_DOCUMENT EXTRACT_.
***
Ten years. That's how long I've been blogging Grab Your Fork. Things have changed so much in the world of blogging (for the first two years at least I had to swap the words "food blog" for "food website" just so people knew what I was talking about) but one thing remained the same: my love of food.
Okay I tell a lie. Even my love of food has changed. Ten years ago, nothing excited me more than the idea of a buffet. Degustations were an intimidating luxury, but something I was fascinated by all the same. Starting a blog in 2004 gave me an outlet for writing, it gave me an excuse for eating (hell yeah!), but over the years it's also made me realise how little I know about food, and how much more there is to learn.
Cafe Paci on the former Cafe Pacifico Mexican Cantina site
Over ten years I've eaten at and blogged about a lot of meals. This is post number 1,759. These days I get more excited about street food abroad and local family-run casual eateries than most fine dining. There's a sense of honesty and soul in cheap eating, but at the more expensive end of town, expertise and creativity can sometimes harmonise into a wonderfully bewildering ride for your tastebuds.
Fancy degustations with truffles and foie gras can be a treat, but a deftly guided adventure into unchartered territory with the commonest of ingredients can often feel much more rewarding. That's really why I enjoyed my recent meal at Cafe Paci so much, a temporary pop-up by ex-Marque chef Pasi Petanen on the former Cafe Pacifico site in Darlinghurst.
Cafe Paci dining room
They've kept much of its former Mexican cantina history intact, from the brightly coloured stairs leading you up from the street, to the neon sign out the front. All they've done to the sign is remove some of the neon tubing, converting Cafe Pacifico to Cafe Paci - to be pronounced just like his name, Pasi says (it's pah-si).
On the dining room floor, however, the chairs, tables, walls and floorboards are a sea of monochromatic greys. The only bursts of colour come from people's clothing, and the food that arrives on each plate.
Snacks: salt and vinegar crispy barramundi skin, sweetcorn with butter and shichimi togarashi, and rye crostini with dehydrated duck
The seasonal degustation menu ($85) reveals only a list of ingredients, many of which don't seem to go together at first glance (malt, banana, parsley... really?). We start with "snacks" and it's only when the waiter arrives with our first set of plates that we learn (and see) what we'll be having.
***
_SUPPLIED DATA_.

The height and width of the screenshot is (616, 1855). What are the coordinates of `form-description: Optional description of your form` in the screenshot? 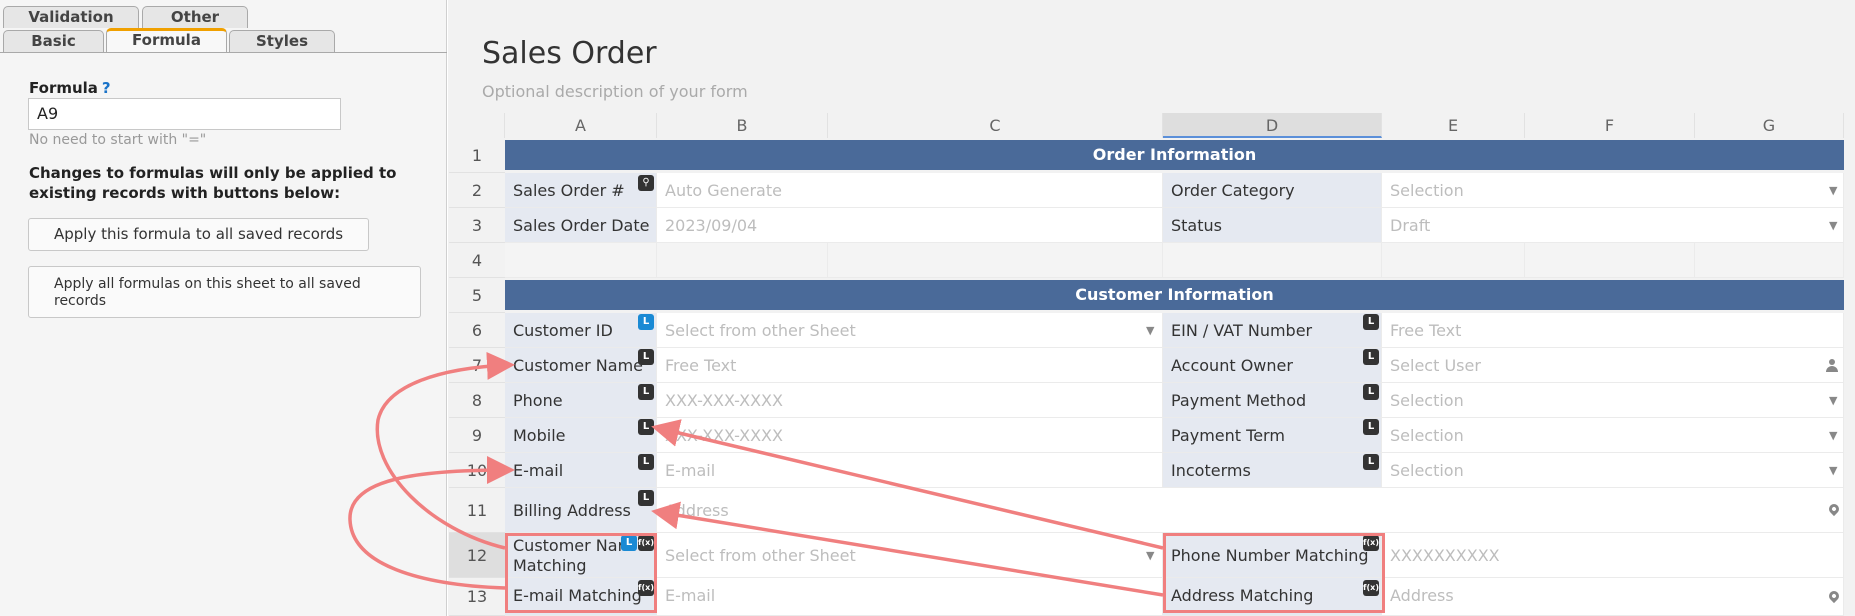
***
_REQUIREMENT 1_.
Answer these questions from the Cafe Paci blog post:
(a) What number does the writer give for this post?
(b) What is the price of the seasonal degustation menu?
(c) How does Pasi say the name Cafe Paci should be pronounced?
_REQUIREMENT 2_.
Print the stretch of the Cafe Paci blog post from "Fancy degustations with" through "site in Darlinghurst.".
_REQUIREMENT 3_.
Translate this sentence from the Cafe Paci blog post into Spanish: "The only bursts of colour come from people's clothing, and the food that arrives on each plate."
The material is not needed here.

_WRITTEN REPLY 1_.
(a) 1,759
(b) $85
(c) Like his name: pah-si

_WRITTEN REPLY 2_.
Fancy degustations with truffles and foie gras can be a treat, but a deftly guided adventure into unchartered territory with the commonest of ingredients can often feel much more rewarding. That's really why I enjoyed my recent meal at Cafe Paci so much, a temporary pop-up by ex-Marque chef Pasi Petanen on the former Cafe Pacifico site in Darlinghurst.

_WRITTEN REPLY 3_.
Los únicos destellos de color provienen de la ropa de la gente y de la comida que llega en cada plato.